Die Kritiker

«Polizeiruf 110 - Bis Mitternacht»

von

Verena Altenberger ist sicher: Der Täter sitzt vor ihr. Doch sie hat nur noch eineinhalb Stunden, um ihn zu einem Geständnis zu bewegen. Die Uhr tickt, und die Spannung wird bald enorm.

Stab

Darsteller: Verena Altenberger, Michael Roll, Thomas Schubert, Daniel Christensen, Robert Sigl, Thomas Wittmann
Kamera: Hendrik A. Kley
Buch: Tobias Kniebe
Regie: Dominik Graf
Um Mitternacht läuft die Zeit ab. Dann muss der eigenbrötlerische, aber hochintelligente Physikstudent Jonas Borutta (Thomas Schubert) wieder auf freien Fuß gesetzt werden, sofern er bis dahin nicht gestanden hat – den Mord an einer Joggerin vor ein paar Jahren und die gefährliche Körperverletzung an einer Kommilitonin vor wenigen Wochen. Denn mit der dünnen Indizienlage wird ihn die Münchener Polizei kaum in U-Haft stecken können – und trotzdem sind Kommissarin Elisabeth von Eykhoff (Verena Altenberger) und das eilig herbeigerufene alte Schlachtross Kommissar Josef Murnauer (Michael Roll), der Borutta schon vor Jahren in die Mangel genommen hat, restlos überzeugt, dass der Schuldige vor ihnen sitzt.

Wobei „in die Mangel nehmen“ in diesem Film anders aussieht als in den meisten Fernsehkrimis, wo Polizisten die ungeständigen Täter anbrüllen und bisweilen ohrfeigen, bis die endlich mit der Sprache rausrücken. Damit kämen Murnauer, von Eykhoff und ihr Team bei diesem jungen Mann auch nicht weit. „Der geilt sich doch auf an seinen Schachtelsätzen“, lautet das Fazit der beobachtenden Kollegen, und ständig nimmt der ohnehin nervöse, aber gefasste Verdächtige Beruhigungstabletten ein, weil er sich ohnehin schlecht konzentrieren könne in seinem Leben.

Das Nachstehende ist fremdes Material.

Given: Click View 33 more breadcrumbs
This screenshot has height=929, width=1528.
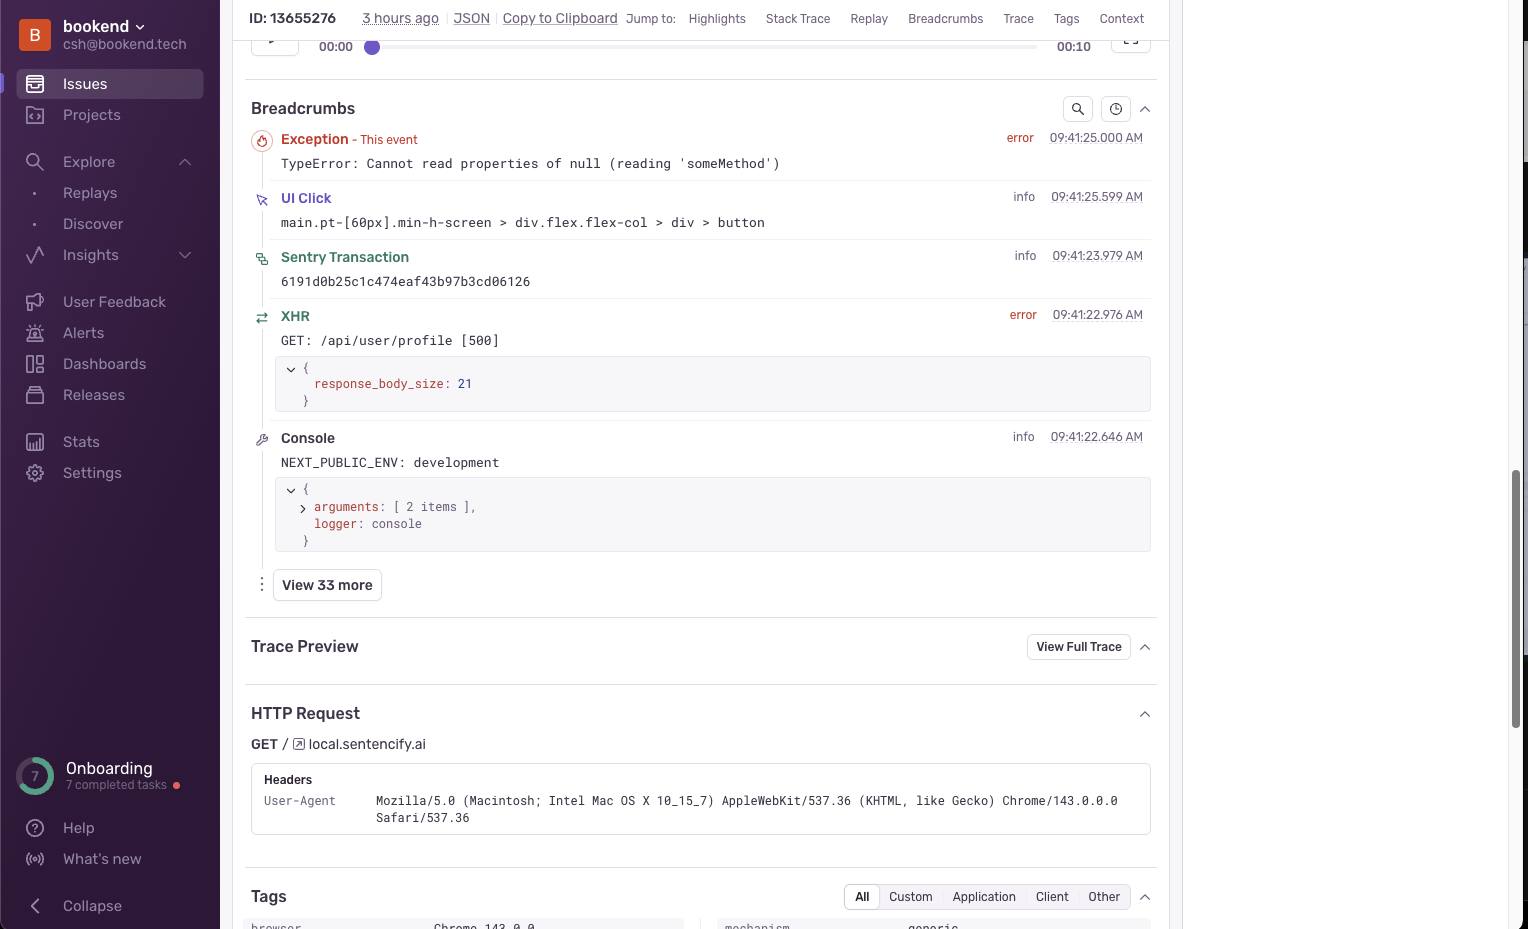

Es folgt die irrste Vernehmung, die alle Beteiligten je erlebt haben – der Zuschauer eingeschlossen, dabei läuft sie doch meist in geordneten Bahnen ab. Aber die gekonnte Regiearbeit von Dominik Graf lässt uns keine Ruhe, sie nimmt uns mit in den Verstand dieses sonderbaren, aber trotz seiner Verbrechen nicht unsympathischen, dieses gequälten jungen Mannes, der eben nicht nur aus seelischen Abgründen besteht, sondern in erster Linie Mensch ist.

Und durchwegs fällt auf, dass „Bis Mitternacht“ genau das richtig macht, was andere Filme falsch machen: Als ein Polizist auf einmal übergriffig wird, folgt umgehend sein Karriereende anstatt irgendwelcher beschönigenden Ausflüchte, und die Tatsache, dass der junge Mann in wohlüberlegten, wohlklingenden Schachtelsätzen spricht, wird nicht zum Anpfiff für ein Katz-und-Maus-Spiel, in dem er allerorten seine Überlegenheit zur Schau stellt, sondern bleibt seine – wenn auch die Polizisten nervende – Eigenart.

Vielleicht haben sich Autor Tobias Kniebe und Regisseur Dominik Graf irgendwann zu sehr in ihr Ende verliebt und dabei übersehen, dass es diese eigenmächtige Wirkung dann doch ein bisschen beschädigt, dass es zu spielverliebt geraten ist, um am Schluss doch noch die Kurve ins Konventionelle zu nehmen, damit am Ende ein Ergebnis steht, das in der Welt von «Tatort» und «Polizeiruf» eben doch irgendwie stehen muss: „Der kommt nie wieder raus“, wofür die psychologische Stringenz der Hauptfigur am Ende doch ein paar Schnitzer bekommt.

Trotzdem: Dieser Film ist ganz anders als fast alle anderen, die ansonsten sonntagabends auf diesem Sendeplatz zu sehen sind. Er ist ein kleines Kunstwerk, mit eindringlichen Performances (Verena Altenberger! Michael Roll! Und ganz besonders Thomas Schubert!), einer ergreifenden Handlung in reduzierter Umgebung und einem konsequenten, packenden Spannungsaufbau.

Das Erste zeigt «Polizeiruf 110 – Bis Mitternacht» am Sonntag, den 5. September um 20.15 Uhr.